With the arrival of newspapers, the railroads and increased immigration the culture of America both exploded and diversified across the continent along with the waves of migration westwards supported by ideas of ‘Manifest Destiny’ and the idea of the Frontier. The following ‘Gilded Age’, fuelled in no small part by the philanthropy of Robber Barons resulted in some of the iconic architecture still standing today as well as the rise of advertising, magazine culture and lavish events such as World’s Fairs.  

The post-WW2 suburbanization of American culture produced Film Noir, TV and Disney. But it also produced The Twilight Zone and the House Committee on Un-American Activities and shopping malls – to say nothing of Motown music and Las Vegas gambling.  

Covering this and much else – I don’t intend to precis the entire (if short) book – this is a fast, high-level and broad brush look at American culture from its earliest days to the edge of the 21st century. For those paying attention I don’t think you’ll learn much new here. We’ve been drowning in American culture, from Coca-Cola to Hollywood blockbusters for generations now. But this does provide some structure to the outpouring and, as is often the case, a more than decent Bibliography to dig deeper into the subject if so desired. As both a long-time fan, and long-time critic, of American culture I shall be doing just that. More to come. Reasonable.        

Saturday, March 07, 2026


Happy Birthday: Robert Dennis Harris CBE (born 7 March 1957) is a British novelist and former journalist. Although he began his career in journalism and non-fiction, he is best known for his works of historical fiction. Beginning with the best-seller Fatherland, Harris focused on events surrounding the Second World War, followed by works set in ancient Rome. His later works are varied in settings but are mostly set after 1870.

Several of Harris's novels have been adapted into films, including The Ghost Writer (2010) and An Officer and a Spy (2019), for which he co-wrote the screenplays with director Roman Polanski, and Conclave (2024).

After leaving Cambridge, Harris joined the BBC and worked on news and current affairs programmes such as Panorama and Newsnight. In 1987, at the age of 30, he became political editor of The Observer.
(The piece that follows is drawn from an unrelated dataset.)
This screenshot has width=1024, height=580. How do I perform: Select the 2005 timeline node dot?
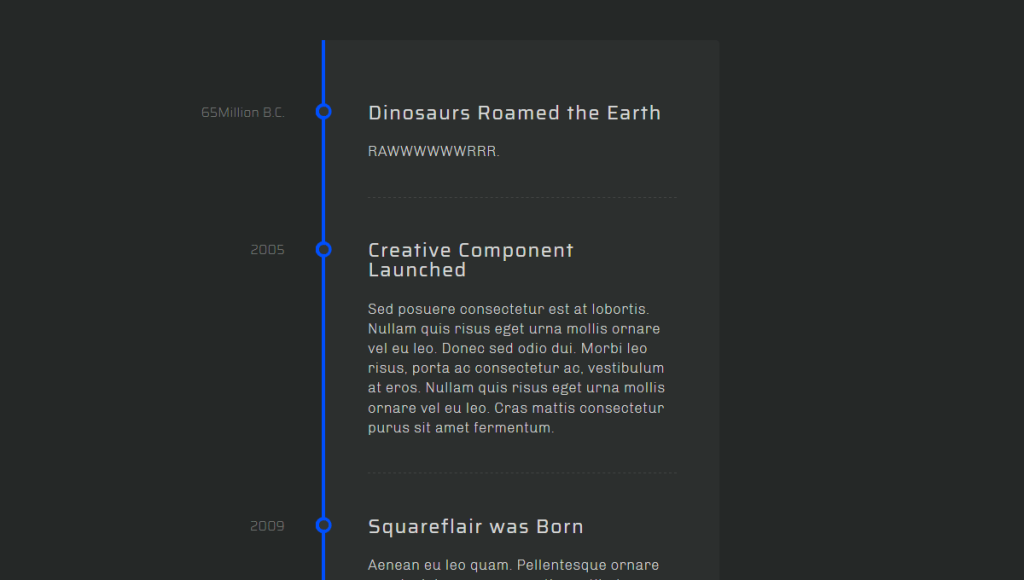coord(323,248)
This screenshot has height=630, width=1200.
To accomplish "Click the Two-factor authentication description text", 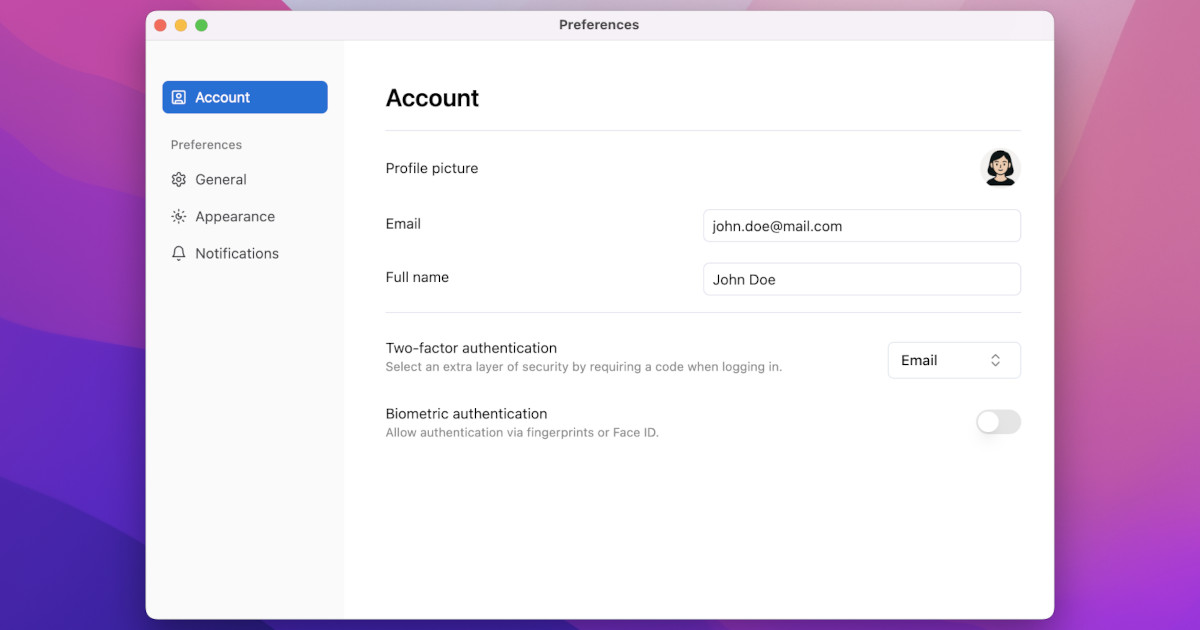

He later wrote regular columns for The Sunday Times and The Daily Telegraph.

Harris co-wrote his first book, A Higher Form of Killing (1982), with fellow BBC journalist Jeremy Paxman: this was a study of chemical and biological warfare. Other non-fiction works followed: Gotcha! The Government, the Media and the Falklands Crisis (1983) covering the Falklands War; The Making of Neil Kinnock (1984), a profile of Kinnock just after he became leader of the Opposition; Selling Hitler (1986), an investigation of the Hitler Diaries scandal; and Good and Faithful Servant (1990), a study of Bernard Ingham, press secretary to Margaret Thatcher while she was prime minister.

[Harris is an auto-buy for me. I've either read or at least own most of his novels including Fatherland (1992), Enigma (1995), Archangel (1998), Pompeii (2003), Imperium (2006), The Ghost (2007), Lustrum (2009), The Fear Index (2011), An Officer and a Spy (2013), Dictator (2015), Conclave (2016), Munich (2017), The Second Sleep (2019), V2 (2020), Act of Oblivion (2022), Precipice (2024), Agrippa (2026). I've enjoyed everything I've read by him with one notable exception. But I haven't let that put me off reading more. I'll just stick to his historical novels!]